Conference Coverage

Watch for PML after switching from natalizumab to fingolimod


 

References

BOSTON– Cases of progressive multifocal leukoencephalopathy in multiple sclerosis patients who switch from natalizumab to fingolimod treatment are more likely a result of the natalizumab exposure than the fingolimod exposure, according to an analysis of cases in the Novartis safety reporting database for fingolimod.

About 15%-20% of fingolimod-treated patients have prior exposure to natalizumab, and of 11 patients from the safety reporting database who have developed progressive multifocal leukoencephalopathy (PML) to date, all had prior natalizumab exposure, according to Dr. Norman Putzki.

The 11 patients with PML had been treated with natalizumab for a median of 4 years, Dr. Putzki, an employee of Novartis Pharma AG, Basel, Switzerland, said at the joint meeting of the European and Americas Committees for Treatment and Research in Multiple Sclerosis.

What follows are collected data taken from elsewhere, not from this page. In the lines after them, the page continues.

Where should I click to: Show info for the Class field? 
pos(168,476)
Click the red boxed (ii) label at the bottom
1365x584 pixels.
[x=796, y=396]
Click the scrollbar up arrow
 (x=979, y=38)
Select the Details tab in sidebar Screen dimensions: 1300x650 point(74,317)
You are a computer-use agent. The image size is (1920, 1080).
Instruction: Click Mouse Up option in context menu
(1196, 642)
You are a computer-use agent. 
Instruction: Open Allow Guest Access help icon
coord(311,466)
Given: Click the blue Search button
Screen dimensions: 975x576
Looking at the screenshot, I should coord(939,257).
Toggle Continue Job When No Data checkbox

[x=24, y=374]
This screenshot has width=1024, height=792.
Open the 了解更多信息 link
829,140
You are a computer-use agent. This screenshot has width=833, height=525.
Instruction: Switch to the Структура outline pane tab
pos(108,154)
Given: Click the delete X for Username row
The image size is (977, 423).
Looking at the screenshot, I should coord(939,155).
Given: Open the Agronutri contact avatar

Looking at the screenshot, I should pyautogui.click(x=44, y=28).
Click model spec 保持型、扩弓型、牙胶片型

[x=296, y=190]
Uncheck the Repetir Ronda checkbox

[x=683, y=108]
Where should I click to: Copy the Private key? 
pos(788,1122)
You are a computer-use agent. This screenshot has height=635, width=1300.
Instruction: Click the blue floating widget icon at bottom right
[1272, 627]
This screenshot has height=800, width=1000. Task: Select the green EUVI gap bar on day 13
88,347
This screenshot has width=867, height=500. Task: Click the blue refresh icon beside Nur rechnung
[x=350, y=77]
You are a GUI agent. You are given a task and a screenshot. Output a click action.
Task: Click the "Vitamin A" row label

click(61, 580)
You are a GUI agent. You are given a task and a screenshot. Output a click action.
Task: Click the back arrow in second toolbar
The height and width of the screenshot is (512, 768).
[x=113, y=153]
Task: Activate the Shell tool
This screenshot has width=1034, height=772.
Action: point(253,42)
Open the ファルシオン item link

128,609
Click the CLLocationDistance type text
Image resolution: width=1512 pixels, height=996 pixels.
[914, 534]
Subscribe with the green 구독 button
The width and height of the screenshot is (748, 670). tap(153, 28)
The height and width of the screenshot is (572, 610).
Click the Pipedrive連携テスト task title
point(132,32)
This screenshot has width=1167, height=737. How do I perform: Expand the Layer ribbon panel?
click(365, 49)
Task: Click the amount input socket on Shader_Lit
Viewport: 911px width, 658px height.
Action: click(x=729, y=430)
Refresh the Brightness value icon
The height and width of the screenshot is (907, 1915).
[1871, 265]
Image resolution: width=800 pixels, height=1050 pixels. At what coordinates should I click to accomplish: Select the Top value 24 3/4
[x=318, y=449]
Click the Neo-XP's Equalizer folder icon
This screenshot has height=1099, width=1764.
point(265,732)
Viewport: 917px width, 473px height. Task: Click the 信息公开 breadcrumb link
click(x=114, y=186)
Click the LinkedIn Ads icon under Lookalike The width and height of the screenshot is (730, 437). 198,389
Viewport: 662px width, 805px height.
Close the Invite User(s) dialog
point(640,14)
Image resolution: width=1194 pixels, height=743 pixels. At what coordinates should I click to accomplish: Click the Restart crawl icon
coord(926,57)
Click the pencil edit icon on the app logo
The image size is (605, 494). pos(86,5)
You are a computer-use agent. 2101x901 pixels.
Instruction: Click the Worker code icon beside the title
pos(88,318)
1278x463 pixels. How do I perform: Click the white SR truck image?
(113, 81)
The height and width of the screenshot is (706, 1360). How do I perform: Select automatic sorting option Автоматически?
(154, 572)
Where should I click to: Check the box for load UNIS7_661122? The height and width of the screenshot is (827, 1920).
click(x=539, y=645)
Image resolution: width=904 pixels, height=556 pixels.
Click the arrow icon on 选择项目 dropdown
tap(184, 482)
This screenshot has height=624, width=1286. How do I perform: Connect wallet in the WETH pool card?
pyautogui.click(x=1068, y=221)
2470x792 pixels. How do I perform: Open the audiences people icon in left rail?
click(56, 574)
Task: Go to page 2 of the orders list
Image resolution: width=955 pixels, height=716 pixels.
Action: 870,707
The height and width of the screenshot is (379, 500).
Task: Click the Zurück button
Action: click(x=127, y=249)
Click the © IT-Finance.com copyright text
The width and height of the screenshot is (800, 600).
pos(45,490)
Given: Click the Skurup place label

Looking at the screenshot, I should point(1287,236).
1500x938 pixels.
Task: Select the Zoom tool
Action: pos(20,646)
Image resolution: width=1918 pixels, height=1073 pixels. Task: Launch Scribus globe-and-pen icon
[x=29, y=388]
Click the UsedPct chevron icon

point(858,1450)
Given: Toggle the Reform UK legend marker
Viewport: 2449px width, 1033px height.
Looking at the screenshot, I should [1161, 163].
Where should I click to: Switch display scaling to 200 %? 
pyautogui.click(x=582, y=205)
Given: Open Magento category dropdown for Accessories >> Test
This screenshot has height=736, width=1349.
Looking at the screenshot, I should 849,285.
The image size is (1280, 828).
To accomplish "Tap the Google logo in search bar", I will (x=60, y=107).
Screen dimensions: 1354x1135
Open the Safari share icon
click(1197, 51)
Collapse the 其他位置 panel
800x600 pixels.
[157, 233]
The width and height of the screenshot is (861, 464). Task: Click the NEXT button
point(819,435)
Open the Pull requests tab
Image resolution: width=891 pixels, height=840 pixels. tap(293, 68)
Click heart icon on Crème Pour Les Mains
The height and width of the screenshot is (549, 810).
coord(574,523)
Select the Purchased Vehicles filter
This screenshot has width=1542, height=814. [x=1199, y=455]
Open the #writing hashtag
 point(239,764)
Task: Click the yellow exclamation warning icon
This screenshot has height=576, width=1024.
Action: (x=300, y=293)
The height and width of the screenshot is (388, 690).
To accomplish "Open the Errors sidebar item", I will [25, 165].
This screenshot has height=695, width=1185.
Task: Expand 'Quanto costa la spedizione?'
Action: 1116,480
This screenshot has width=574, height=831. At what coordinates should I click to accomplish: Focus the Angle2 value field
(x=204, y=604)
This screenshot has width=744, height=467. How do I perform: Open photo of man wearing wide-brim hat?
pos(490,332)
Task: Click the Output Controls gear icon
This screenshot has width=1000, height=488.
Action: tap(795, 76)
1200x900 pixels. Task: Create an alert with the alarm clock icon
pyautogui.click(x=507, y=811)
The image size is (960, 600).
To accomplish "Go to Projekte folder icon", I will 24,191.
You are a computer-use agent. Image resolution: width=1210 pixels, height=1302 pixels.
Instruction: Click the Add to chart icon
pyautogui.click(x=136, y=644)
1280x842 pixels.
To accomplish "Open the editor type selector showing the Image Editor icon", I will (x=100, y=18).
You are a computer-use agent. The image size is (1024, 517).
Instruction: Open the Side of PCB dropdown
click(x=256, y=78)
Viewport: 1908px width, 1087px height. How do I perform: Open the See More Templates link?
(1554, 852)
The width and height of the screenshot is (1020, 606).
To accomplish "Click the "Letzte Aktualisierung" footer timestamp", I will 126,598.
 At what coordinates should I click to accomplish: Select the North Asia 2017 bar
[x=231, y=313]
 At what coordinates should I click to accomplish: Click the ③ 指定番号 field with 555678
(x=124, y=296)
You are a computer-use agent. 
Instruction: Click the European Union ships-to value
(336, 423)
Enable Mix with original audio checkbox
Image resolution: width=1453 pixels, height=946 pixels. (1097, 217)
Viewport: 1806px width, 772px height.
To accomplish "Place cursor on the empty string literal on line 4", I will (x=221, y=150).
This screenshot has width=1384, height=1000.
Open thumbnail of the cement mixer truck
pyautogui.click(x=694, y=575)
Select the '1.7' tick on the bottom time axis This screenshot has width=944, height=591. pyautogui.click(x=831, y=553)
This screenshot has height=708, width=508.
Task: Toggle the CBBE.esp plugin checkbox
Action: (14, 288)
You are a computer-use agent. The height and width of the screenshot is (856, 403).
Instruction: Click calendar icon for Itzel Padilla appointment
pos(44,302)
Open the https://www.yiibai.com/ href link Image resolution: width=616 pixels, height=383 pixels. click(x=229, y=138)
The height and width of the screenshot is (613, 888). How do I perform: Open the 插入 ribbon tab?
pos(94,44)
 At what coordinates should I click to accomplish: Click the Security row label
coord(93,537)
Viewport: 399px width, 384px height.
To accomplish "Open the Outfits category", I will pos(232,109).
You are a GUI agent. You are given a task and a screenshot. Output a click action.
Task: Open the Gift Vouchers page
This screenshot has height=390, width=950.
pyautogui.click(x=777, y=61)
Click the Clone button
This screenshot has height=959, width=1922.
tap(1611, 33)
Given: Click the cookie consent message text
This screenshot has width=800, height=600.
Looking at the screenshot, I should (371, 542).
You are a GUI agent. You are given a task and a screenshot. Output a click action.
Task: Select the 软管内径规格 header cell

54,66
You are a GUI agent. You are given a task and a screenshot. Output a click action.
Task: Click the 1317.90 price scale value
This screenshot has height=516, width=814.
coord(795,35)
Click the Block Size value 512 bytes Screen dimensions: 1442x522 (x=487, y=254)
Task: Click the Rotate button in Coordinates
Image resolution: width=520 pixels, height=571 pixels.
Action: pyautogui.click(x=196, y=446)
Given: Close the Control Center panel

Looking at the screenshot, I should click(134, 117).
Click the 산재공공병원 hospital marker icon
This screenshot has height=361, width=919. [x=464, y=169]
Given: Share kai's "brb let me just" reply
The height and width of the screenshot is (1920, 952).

The onset of PML, based on a retrospective review of MRI scans, was prior to the first fingolimod dose in 5 of the 11 patients, and between 3 weeks and 6 months after the first dose in 4 of the patients. Onset was unknown in the remaining 2 patients.

One additional case of possible PML was reported in a patient without prior natalizumab exposure. The patient had MRI features and the presence of AQP4 antibodies consistent with a diagnosis of neuromyelitis optica spectrum disorder, and clinical features that were consistent with a PML diagnosis, but the timing of onset in this patient could not be determined, Dr. Putzki said.

With more than 135,800 total patient-years of exposure, including during clinical trials and in the postmarketing period, no evidence of an association between fingolimod and PML has been found, he said.

Treatment with natalizumab, however, is an identified predisposing factor for PML development, and the risk is known to persist after treatment discontinuation. In fact, it is recommended that patients be monitored for any new signs or symptoms suggestive of PML for at least 6 months following discontinuation of natalizumab, he said, noting that this is particularly true for patients with John Cunningham virus (JCV) seropositivity, prior exposure to immunosuppressants, or long-term natalizumab exposure, as these patients may be at increased risk of developing PML.

With exposure to natalizumab for 25-48 months, the rate of PML in JCV-positive patients is 3/1,000 patients in those with no prior exposure to immunosuppressant therapy, and 13/1,000 in those with prior exposure to immunosuppressant therapy, whereas with exposure for 49-72 months, the respective rates are 7/1,000 and 9/1,000, he said.

Although definitive conclusions about PML risk and exposure to natalizumab and fingolimod cannot be made based on the current analysis, an excess risk due to an overlapping pharmacodynamic effect when switching from natalizumab to fingolimod was not established, and a risk of PML cannot be confidently attributed to fingolimod, Dr. Putzki said.

A baseline neurological examination and MRI scan prior to initiating fingolimod treatment may help – at least retrospectively – in attributing PML causality to natalizumab vs. fingolimod, he added.

“Vigilance for PML is warranted following natalizumab discontinuation irrespective of consecutive treatment approaches,” he concluded.